Frozen water - who would have thought?
Even Erik gave it a try.
And they crept out further and further.
By now I sounded as motherly as it gets. "Girls, don't go out so far! Thin ice is dangerous! Yes, I know it is shallow here, but you are still going to end up cold and soaking! Girls!"
And they listened, sort of. They came closer to shore for a step or two, then right back out on the slippery stuff.

We came across a beaver dam. After some detailed examination (taking care not to disturb the beavers, of course), Stylish and Indy locked in on the long log disappearing into the ice.

They couldn't help themselves. I know that. Heck, I was tempted to walk along that log myself. But out they went, back and forth, poking at the ice with sticks and making swirls in the snow.

Erik and I chatted as the girls played. And then, crack! I turned to see Indy hip-deep in the water, still clinging to the log.

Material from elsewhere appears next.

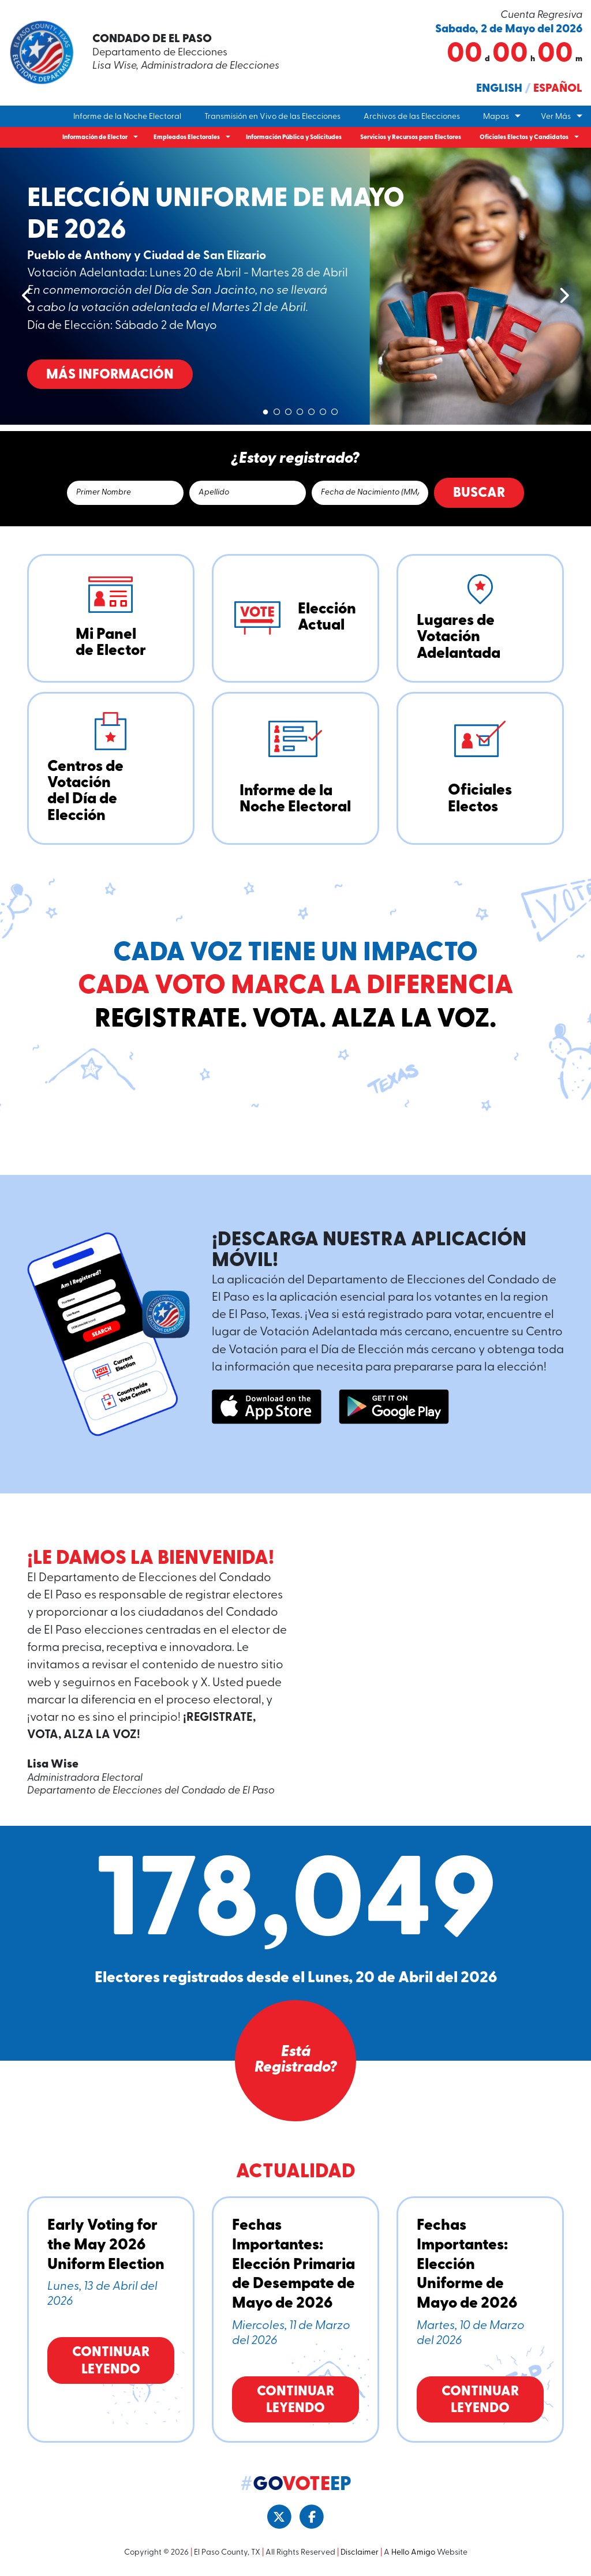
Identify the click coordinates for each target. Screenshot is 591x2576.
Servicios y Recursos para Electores (410, 137)
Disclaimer (360, 2552)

Man, I hate being right sometimes.

"Pull your foot up carefully, honey," I said. "Don't lose your boot."
(The things you say as a parent. No comforting words, no rush along the ice to save your second-born. Just don't lose that new damn boot.)
Indy pulled her foot up, boot and all, and crawled back along the log, sobbing a little.
I am cold and wet and I don't want to talk about it.
Now was the time for hugs and help. Erik squeezed out her boot liner while I gave her one of my warm socks. (Yes, I was wearing doubles, like any rational human being in a Canadian winter.) I had to hush Stylish repeatedly, as she kept laughing at her sister. Indy's rage was building and, once she goes Hulk, it is hard to turn back. Siblings. It's a wonder any of us make it to adulthood.

We hobbled back to the car, and Indy slowly got over her annoyance at falling through the ice. As soon as we got in the car, Indy stripped off the offending boot and sock, and wrapped a cloth grocery bag around her wet foot. At least she was learning - get those cold, wet things off ASAP.
A perfectly acceptable winter footwear substitute.
It was a fun day in the woods anyway, but I'm not sure anyone learned anything. Indy labels the episode "an accident" rather than "an easily-forseeable consequence of my actions". And Stylish just finds the whole thing hilarious.

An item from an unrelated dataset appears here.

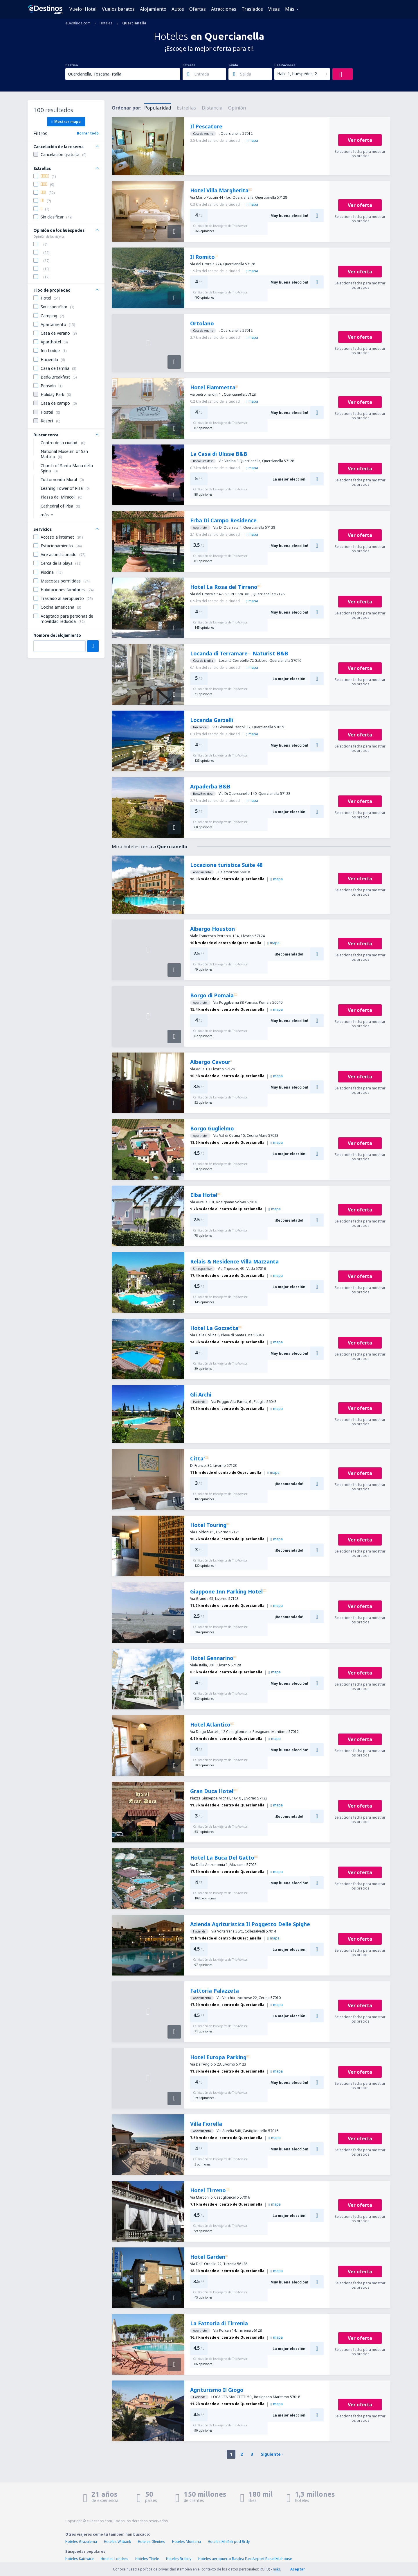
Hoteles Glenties (151, 2541)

I think it is time to head back to the tropics. Wearing sunscreen is so much simpler.


With Brio said...

Amy I love your writing -- I check for updates all the time on Papillon, whether they're land or sea or air! Hope you guys are headed for warmer weather soon!

s/v Brio

Amber said...

Great story! I always loved cracking ice when I was little. And yes, absolutely, don't lose your boot :)
We had to teach our daughter to wear shoes before we headed to America a few Christmases ago. She usually only wears flip-flops and hated wearing real shoes. Once we got to the mid-west and she felt real cold, she suddenly didn't mind the shoes too much!